● **Records to use**:
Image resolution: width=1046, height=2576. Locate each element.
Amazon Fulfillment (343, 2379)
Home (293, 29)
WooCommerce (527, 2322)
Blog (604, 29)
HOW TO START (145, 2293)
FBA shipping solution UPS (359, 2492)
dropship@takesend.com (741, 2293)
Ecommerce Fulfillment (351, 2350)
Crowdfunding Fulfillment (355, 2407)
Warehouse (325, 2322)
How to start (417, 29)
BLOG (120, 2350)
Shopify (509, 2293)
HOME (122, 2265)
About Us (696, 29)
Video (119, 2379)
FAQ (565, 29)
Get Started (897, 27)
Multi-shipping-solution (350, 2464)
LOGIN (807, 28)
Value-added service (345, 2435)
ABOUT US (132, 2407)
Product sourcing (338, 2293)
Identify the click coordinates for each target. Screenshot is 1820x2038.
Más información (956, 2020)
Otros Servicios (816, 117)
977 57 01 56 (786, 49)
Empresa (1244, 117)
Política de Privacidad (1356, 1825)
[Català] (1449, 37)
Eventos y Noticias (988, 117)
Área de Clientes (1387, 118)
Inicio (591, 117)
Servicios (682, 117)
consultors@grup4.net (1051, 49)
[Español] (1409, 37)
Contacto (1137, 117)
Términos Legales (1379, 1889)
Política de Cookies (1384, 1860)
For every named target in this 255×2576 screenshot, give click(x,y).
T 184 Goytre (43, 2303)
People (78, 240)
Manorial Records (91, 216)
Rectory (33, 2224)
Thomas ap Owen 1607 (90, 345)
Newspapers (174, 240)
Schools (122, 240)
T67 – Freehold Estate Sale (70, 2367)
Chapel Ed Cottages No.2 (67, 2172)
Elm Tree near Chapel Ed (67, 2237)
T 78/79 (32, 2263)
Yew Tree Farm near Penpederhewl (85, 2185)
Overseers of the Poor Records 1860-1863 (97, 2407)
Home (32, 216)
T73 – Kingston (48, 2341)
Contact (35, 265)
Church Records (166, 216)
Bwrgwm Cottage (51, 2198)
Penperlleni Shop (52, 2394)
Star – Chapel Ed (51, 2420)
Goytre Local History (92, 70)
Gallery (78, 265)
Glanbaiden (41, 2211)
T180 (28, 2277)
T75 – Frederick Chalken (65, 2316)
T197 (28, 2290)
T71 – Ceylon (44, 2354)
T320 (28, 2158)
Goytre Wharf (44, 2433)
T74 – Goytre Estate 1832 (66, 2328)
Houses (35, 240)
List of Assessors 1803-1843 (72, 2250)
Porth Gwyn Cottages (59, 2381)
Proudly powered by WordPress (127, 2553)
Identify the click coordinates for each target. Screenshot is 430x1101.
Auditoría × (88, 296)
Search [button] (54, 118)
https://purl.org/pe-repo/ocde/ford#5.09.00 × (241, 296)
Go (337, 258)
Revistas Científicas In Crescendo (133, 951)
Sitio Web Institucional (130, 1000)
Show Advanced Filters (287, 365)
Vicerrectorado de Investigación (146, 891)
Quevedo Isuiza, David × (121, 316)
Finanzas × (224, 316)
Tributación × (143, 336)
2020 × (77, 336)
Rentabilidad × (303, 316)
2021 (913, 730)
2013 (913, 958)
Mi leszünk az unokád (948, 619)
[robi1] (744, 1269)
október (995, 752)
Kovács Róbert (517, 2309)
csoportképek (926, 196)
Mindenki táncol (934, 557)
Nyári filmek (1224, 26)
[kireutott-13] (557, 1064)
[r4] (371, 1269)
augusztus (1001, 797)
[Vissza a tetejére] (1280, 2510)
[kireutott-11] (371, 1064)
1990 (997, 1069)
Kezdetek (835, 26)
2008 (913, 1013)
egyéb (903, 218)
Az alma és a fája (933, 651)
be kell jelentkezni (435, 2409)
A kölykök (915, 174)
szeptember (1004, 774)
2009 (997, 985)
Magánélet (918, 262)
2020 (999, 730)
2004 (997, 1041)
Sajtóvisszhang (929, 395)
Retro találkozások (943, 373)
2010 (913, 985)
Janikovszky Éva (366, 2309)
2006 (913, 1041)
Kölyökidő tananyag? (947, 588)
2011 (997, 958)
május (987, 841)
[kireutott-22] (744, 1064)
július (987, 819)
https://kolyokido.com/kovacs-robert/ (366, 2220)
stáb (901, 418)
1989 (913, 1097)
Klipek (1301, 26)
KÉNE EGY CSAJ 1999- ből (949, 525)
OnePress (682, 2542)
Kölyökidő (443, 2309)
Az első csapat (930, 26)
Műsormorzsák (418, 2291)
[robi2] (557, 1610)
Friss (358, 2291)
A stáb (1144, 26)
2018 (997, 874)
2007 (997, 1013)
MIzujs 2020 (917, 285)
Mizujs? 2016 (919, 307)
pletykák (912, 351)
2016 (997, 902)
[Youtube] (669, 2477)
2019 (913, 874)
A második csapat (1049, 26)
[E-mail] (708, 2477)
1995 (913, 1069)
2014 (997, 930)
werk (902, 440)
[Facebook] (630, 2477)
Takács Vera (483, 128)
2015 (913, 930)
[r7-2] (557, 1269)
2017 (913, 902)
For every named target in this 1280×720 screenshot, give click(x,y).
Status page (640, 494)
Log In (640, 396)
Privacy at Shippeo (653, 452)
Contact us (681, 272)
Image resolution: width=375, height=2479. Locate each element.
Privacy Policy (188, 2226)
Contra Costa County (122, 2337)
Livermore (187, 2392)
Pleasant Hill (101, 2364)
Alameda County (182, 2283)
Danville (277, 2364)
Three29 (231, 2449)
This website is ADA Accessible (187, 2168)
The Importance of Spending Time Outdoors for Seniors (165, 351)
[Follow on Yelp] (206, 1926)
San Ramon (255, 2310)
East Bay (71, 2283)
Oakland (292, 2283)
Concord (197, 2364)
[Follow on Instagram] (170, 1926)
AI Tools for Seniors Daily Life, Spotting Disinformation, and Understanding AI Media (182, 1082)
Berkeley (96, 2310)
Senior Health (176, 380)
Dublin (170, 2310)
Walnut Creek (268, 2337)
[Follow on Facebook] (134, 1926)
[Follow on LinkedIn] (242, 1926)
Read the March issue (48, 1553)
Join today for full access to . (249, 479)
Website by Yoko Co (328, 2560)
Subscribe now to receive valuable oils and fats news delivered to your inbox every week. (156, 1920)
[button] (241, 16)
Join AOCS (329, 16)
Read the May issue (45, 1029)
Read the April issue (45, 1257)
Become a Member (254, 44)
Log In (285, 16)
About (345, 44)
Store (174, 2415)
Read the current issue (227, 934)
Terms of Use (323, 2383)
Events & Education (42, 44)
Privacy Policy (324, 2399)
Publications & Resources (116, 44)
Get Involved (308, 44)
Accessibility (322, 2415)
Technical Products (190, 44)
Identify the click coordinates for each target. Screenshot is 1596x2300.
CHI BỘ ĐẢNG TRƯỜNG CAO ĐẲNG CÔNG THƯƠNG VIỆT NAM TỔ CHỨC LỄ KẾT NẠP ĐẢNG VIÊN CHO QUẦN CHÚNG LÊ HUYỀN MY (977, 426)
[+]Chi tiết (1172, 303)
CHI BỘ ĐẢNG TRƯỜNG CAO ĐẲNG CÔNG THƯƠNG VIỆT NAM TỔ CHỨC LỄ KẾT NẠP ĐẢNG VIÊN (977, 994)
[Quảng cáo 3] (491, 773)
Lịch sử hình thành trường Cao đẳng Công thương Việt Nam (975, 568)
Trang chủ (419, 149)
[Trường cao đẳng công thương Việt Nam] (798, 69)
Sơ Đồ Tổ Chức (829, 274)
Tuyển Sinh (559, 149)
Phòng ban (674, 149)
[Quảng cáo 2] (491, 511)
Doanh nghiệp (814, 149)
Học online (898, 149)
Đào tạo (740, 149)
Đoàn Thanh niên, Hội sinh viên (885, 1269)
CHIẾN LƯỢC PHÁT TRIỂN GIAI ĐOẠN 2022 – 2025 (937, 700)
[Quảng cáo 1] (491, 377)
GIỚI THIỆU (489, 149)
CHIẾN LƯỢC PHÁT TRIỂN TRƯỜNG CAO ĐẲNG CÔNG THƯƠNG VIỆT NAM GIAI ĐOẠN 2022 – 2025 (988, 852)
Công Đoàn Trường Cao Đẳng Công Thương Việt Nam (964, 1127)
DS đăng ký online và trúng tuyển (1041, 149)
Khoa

● **Work task**:
Go through the listing, and whenever a line contains the string "Estate", copy that line.

● **Exercise solution**:
T67 – Freehold Estate Sale (70, 2367)
T74 – Goytre Estate 1832 (66, 2328)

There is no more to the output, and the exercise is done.